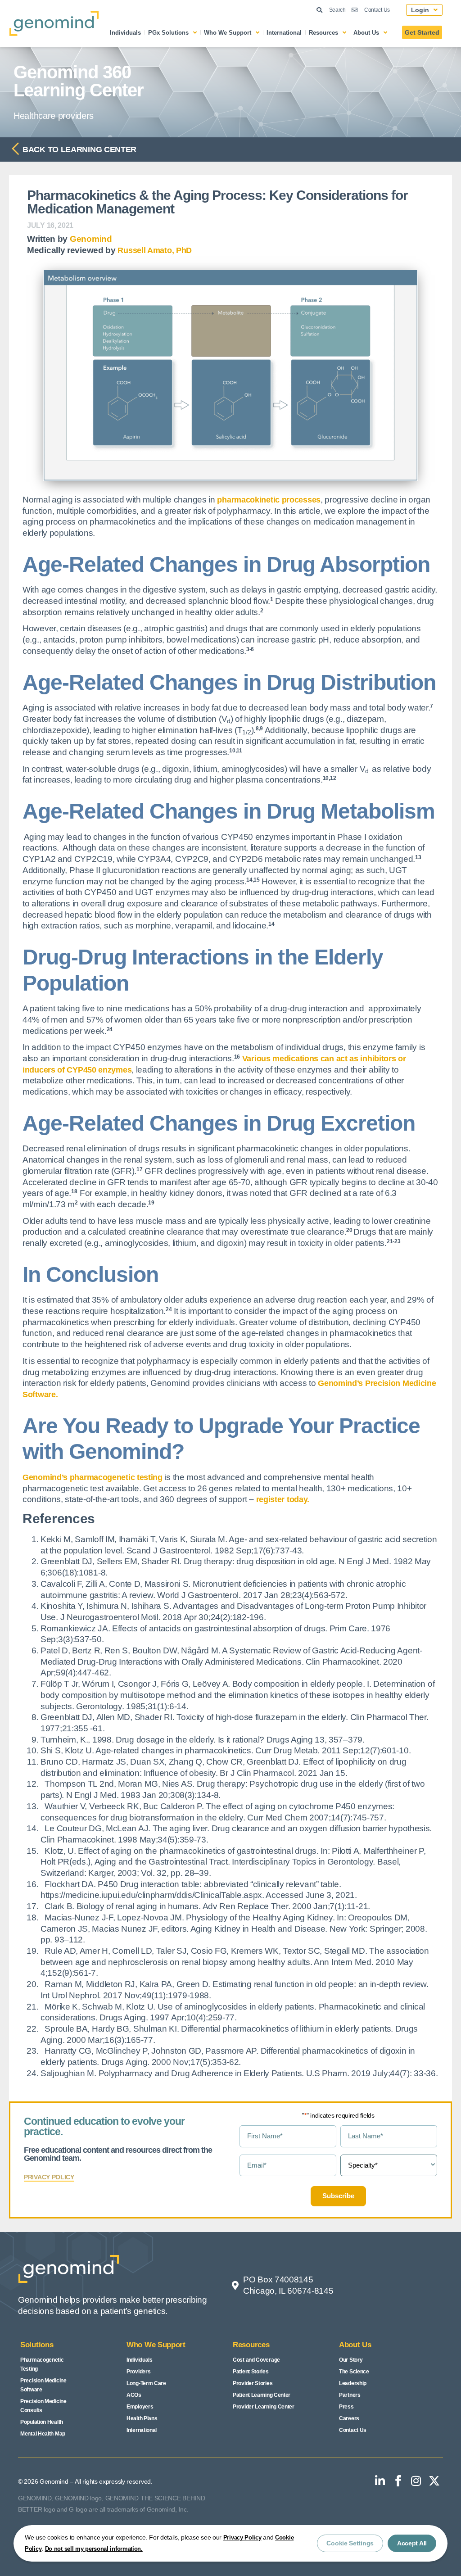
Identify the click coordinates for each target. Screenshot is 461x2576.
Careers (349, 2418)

--

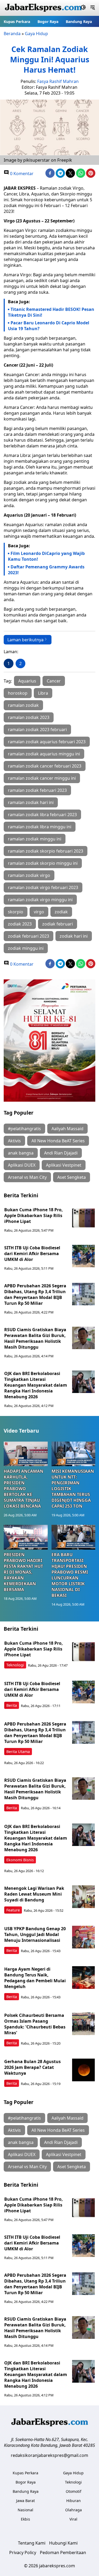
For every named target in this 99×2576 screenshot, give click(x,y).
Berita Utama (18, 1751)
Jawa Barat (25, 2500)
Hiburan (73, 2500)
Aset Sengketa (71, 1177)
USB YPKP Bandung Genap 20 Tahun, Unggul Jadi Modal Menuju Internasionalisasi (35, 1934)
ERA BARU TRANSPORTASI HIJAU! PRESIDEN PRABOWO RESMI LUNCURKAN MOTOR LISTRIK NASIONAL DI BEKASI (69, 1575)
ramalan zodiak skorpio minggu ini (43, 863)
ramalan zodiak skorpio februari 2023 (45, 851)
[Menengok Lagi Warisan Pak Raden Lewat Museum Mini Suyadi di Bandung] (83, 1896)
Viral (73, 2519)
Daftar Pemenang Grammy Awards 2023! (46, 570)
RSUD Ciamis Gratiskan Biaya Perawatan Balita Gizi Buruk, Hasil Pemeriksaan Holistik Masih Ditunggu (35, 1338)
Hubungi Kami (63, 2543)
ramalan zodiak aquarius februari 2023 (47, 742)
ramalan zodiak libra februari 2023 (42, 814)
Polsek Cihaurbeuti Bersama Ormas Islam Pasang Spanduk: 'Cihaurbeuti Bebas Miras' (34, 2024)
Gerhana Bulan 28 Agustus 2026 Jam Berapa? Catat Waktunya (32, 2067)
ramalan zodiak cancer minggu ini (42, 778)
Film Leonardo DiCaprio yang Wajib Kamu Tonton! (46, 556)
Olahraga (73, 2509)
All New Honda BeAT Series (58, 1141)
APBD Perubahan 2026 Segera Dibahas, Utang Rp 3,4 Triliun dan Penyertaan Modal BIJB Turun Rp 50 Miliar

## [What you are asked to do]
Look through the listing above. Pick out each line with "Modal" and copy it.

## [Answer to the problem]
USB YPKP Bandung Genap 20 Tahun, Unggul Jadi Modal Menuju Internasionalisasi (35, 1934)
APBD Perubahan 2026 Segera Dibahas, Utang Rp 3,4 Triliun dan Penyertaan Modal BIJB Turun Rp 50 Miliar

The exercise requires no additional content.